> What is required
From the material below, pick out every line that contains the string "icon" and copy those lines. Treat uppercase and lowercase as different.
━━━━━━
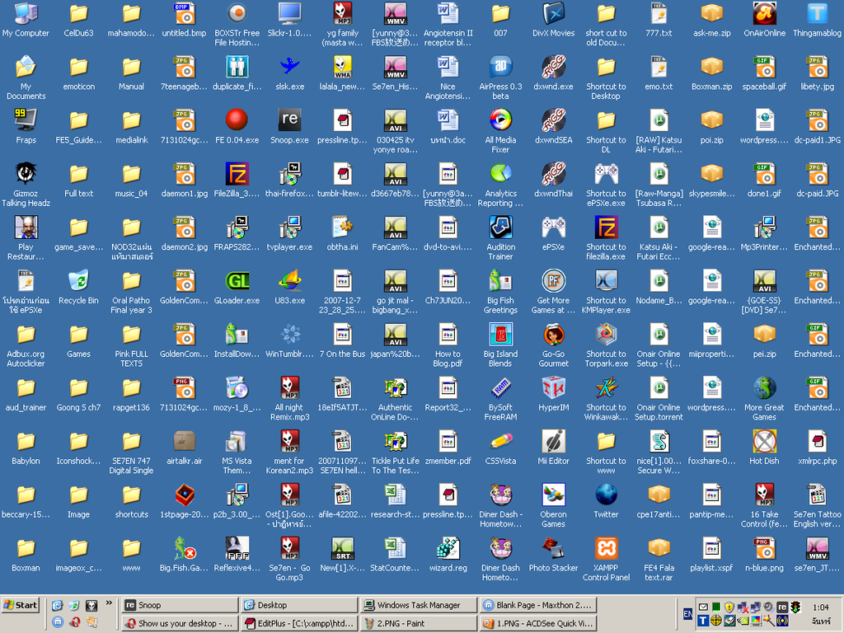The image size is (844, 633).
Task: Launch the ePSXe emulator icon
Action: pyautogui.click(x=553, y=228)
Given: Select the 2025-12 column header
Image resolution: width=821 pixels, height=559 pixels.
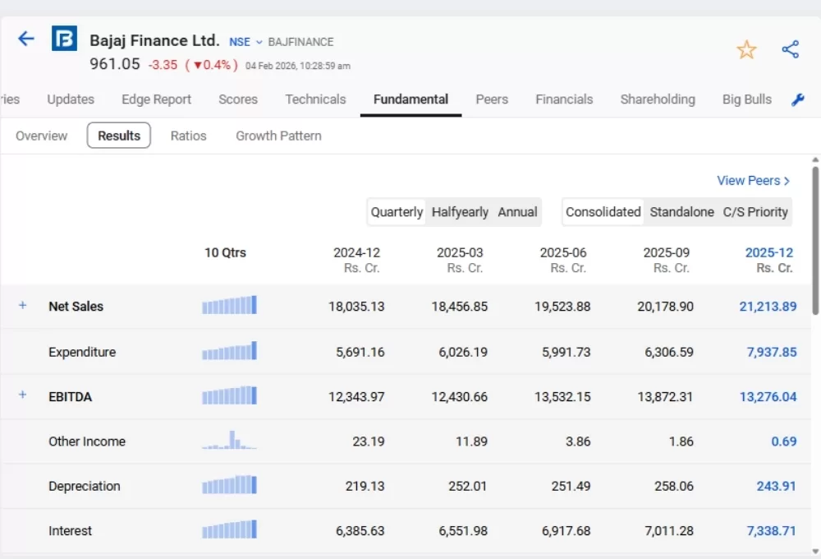Looking at the screenshot, I should (x=768, y=252).
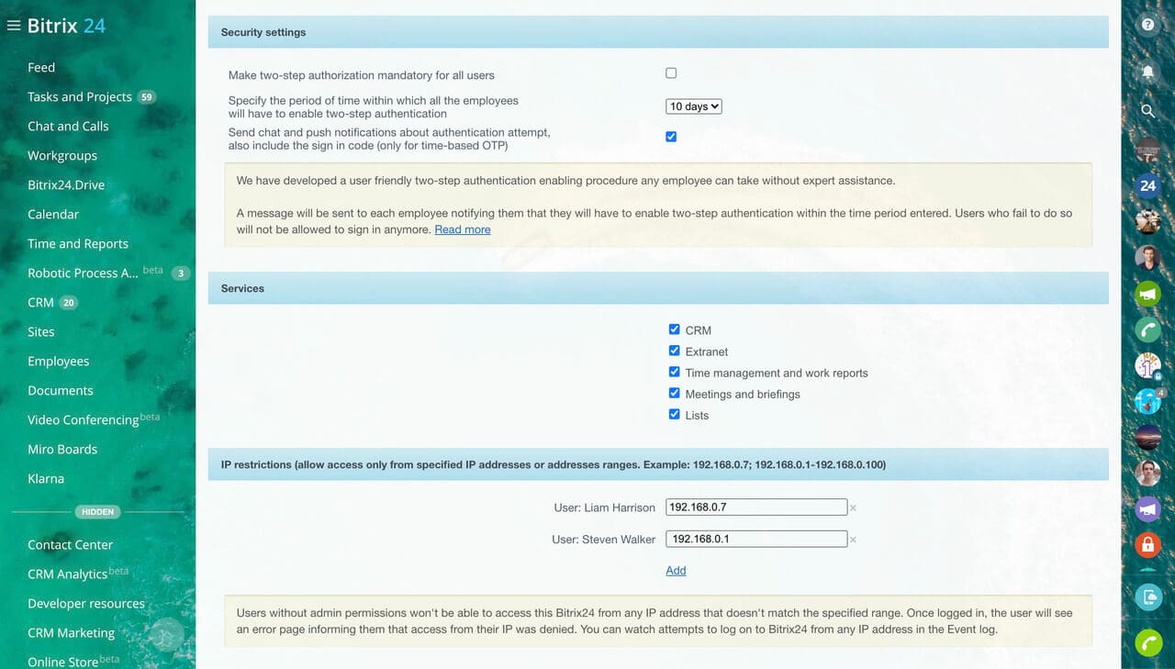
Task: Click the bright green phone dial button
Action: point(1147,642)
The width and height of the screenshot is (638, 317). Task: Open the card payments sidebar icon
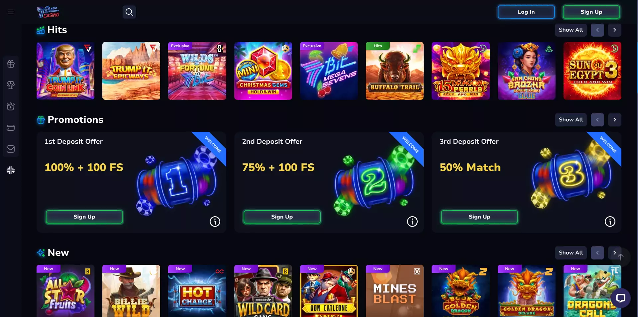(11, 128)
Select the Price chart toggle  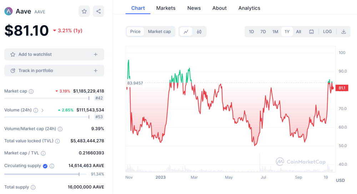click(x=135, y=31)
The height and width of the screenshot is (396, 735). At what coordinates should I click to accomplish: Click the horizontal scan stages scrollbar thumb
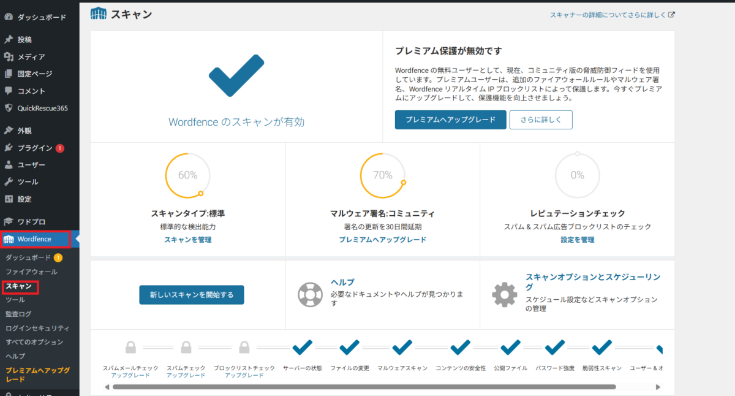coord(364,387)
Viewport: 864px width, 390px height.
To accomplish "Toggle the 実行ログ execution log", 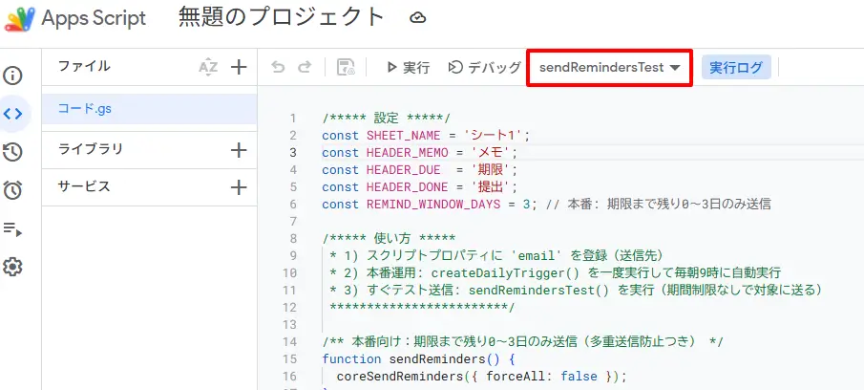I will point(736,68).
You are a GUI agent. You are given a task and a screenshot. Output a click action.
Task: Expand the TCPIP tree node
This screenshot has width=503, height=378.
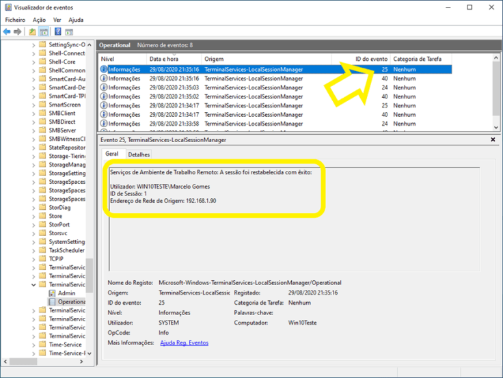33,259
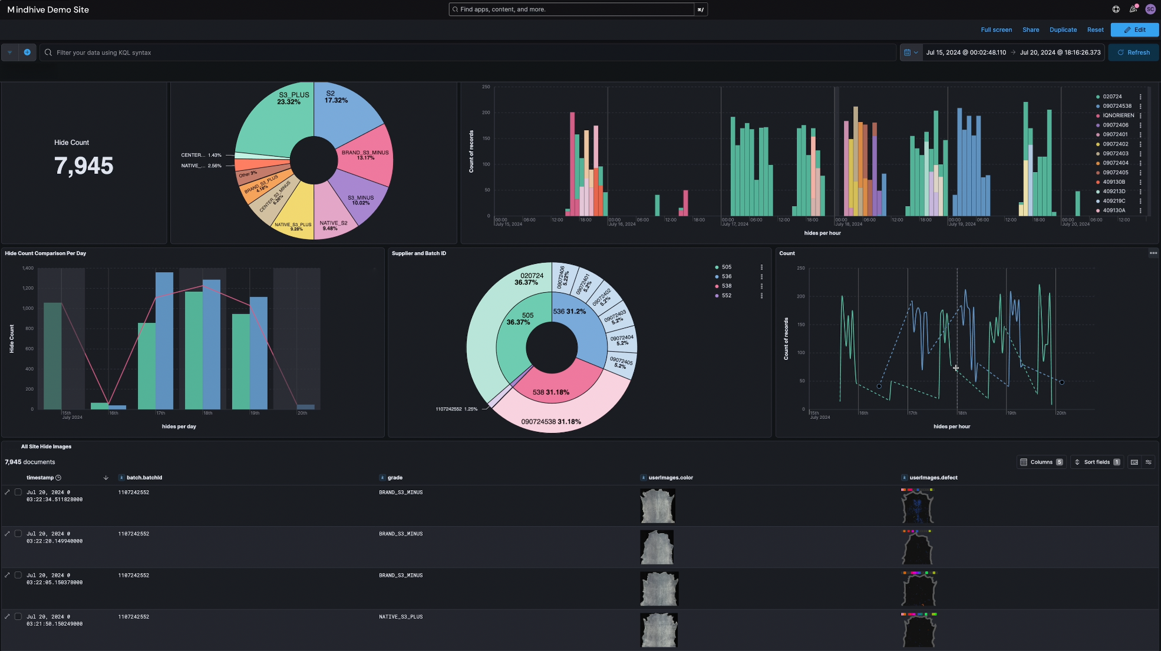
━━━━━━
> Solved problem
Task: Launch the ePSXe emulator icon
The width and height of the screenshot is (638, 317). Task: Open the card payments sidebar icon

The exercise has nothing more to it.